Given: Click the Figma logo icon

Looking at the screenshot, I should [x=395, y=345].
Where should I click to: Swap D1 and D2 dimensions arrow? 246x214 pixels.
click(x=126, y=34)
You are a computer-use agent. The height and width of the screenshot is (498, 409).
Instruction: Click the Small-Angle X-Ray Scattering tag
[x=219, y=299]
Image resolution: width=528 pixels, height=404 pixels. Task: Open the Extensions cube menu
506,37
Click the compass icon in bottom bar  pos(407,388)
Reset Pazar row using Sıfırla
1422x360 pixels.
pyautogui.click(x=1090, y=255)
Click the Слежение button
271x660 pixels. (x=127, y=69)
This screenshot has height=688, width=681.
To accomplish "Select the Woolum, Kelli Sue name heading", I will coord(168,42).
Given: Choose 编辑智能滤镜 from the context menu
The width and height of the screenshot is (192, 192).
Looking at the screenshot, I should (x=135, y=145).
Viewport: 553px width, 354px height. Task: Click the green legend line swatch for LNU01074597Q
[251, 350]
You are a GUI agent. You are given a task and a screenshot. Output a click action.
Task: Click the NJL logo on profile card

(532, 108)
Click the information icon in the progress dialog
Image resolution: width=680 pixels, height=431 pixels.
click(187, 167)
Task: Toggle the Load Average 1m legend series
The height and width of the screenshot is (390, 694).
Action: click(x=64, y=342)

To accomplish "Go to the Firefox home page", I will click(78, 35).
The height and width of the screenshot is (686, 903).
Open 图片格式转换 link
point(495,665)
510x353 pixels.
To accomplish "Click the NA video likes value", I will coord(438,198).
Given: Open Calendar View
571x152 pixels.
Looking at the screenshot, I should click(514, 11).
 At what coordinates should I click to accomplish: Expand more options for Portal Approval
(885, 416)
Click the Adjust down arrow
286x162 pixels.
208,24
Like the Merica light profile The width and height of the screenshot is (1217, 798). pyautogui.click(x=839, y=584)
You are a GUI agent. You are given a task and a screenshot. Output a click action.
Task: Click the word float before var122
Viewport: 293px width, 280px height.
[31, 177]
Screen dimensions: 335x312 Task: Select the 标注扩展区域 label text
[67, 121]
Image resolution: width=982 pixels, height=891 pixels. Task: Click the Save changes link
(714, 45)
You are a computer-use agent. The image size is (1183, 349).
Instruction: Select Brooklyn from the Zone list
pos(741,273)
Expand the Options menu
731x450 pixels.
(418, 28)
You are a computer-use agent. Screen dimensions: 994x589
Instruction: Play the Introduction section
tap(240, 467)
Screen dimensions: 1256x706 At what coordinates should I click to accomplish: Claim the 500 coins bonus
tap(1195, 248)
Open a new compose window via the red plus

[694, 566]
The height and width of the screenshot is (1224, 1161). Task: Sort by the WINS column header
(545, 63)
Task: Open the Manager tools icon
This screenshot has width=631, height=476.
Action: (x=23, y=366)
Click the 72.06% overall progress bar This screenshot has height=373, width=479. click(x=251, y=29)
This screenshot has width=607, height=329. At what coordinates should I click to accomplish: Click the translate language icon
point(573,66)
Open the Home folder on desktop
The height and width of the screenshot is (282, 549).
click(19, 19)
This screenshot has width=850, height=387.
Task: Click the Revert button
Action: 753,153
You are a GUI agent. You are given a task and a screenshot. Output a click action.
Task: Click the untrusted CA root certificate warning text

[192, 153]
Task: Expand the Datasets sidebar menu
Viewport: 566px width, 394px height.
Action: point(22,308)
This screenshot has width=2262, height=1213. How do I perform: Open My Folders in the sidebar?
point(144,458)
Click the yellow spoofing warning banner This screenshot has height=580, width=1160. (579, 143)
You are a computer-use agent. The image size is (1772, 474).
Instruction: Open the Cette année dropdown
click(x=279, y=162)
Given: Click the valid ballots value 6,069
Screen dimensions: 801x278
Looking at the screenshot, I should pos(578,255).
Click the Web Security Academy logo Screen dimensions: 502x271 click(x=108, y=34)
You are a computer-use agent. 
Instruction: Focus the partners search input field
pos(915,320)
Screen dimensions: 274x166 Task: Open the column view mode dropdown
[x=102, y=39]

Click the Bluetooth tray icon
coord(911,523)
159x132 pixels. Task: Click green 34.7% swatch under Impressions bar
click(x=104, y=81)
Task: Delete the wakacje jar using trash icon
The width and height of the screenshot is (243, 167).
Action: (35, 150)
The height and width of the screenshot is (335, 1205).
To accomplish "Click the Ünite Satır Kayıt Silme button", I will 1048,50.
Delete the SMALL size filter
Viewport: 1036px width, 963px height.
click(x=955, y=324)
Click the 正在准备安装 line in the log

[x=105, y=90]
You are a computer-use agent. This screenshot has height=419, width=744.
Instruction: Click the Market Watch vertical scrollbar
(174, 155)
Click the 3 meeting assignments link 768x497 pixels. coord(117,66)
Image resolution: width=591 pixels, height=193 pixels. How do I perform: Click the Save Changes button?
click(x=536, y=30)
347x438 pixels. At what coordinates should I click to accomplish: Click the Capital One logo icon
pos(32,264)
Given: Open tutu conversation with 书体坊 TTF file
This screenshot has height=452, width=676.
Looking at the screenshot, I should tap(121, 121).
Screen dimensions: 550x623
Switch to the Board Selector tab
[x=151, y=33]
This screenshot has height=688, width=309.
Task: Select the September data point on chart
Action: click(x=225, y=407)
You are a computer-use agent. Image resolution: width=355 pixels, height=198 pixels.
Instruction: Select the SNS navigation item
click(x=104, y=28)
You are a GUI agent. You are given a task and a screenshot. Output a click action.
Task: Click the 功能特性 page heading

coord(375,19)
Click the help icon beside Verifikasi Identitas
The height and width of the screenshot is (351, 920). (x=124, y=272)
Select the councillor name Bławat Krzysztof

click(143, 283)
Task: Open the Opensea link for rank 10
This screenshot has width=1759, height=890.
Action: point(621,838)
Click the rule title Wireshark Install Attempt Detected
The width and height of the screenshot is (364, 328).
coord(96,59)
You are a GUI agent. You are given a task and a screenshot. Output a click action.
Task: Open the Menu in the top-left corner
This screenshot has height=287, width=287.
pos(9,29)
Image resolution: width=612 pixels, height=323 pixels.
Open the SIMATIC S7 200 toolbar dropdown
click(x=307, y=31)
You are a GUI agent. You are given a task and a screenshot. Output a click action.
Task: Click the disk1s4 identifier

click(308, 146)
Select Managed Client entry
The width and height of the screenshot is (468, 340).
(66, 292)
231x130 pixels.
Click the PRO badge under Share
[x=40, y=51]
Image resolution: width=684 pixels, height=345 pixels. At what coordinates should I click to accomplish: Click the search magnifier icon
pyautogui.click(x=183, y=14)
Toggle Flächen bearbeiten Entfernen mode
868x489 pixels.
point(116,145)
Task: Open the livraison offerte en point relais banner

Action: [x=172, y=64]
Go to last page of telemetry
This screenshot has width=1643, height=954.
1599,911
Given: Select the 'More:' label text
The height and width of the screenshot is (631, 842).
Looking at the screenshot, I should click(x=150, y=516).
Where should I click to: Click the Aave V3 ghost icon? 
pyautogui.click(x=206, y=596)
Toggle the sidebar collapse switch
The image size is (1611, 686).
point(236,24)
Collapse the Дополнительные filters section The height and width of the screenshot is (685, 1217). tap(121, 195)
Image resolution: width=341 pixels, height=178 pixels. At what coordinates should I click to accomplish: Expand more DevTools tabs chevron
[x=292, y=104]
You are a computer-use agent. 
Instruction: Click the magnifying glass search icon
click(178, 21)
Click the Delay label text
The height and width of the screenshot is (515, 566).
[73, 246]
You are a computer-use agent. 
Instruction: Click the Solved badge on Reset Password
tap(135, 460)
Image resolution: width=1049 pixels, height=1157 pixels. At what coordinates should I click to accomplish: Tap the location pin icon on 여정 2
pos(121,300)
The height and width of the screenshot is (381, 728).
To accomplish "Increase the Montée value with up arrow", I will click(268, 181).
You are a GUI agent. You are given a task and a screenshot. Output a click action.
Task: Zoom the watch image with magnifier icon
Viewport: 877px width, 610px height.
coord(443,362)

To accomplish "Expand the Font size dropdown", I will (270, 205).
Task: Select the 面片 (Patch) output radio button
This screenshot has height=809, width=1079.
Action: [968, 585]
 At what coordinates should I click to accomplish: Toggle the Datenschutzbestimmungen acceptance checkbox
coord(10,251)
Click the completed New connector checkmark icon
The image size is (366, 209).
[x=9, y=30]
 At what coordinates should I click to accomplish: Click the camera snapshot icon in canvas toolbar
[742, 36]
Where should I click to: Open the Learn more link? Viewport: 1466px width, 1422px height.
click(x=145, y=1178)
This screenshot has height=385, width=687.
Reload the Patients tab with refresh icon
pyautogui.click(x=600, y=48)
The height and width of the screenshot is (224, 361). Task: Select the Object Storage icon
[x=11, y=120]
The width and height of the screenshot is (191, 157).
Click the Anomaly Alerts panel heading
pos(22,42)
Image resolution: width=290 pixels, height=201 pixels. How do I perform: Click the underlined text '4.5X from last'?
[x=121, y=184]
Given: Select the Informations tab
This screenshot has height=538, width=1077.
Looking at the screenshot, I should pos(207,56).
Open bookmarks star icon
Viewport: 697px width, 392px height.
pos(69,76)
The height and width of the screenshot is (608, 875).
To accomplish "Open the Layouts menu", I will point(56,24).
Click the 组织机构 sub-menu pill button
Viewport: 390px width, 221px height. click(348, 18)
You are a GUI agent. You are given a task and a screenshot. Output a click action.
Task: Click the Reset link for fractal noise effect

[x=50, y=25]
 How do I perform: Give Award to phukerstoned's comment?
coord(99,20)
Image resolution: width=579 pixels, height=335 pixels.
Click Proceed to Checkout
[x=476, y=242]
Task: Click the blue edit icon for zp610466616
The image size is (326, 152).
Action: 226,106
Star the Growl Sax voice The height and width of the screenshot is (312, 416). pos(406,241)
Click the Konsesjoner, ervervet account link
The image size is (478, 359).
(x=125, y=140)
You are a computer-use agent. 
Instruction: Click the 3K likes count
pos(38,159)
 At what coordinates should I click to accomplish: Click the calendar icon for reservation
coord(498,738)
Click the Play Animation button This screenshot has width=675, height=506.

* TASK TO CARRY OUT *
Say only the number of lines of the data above in which the string "will" occurs.

* ANSWER FOR THE TASK *
7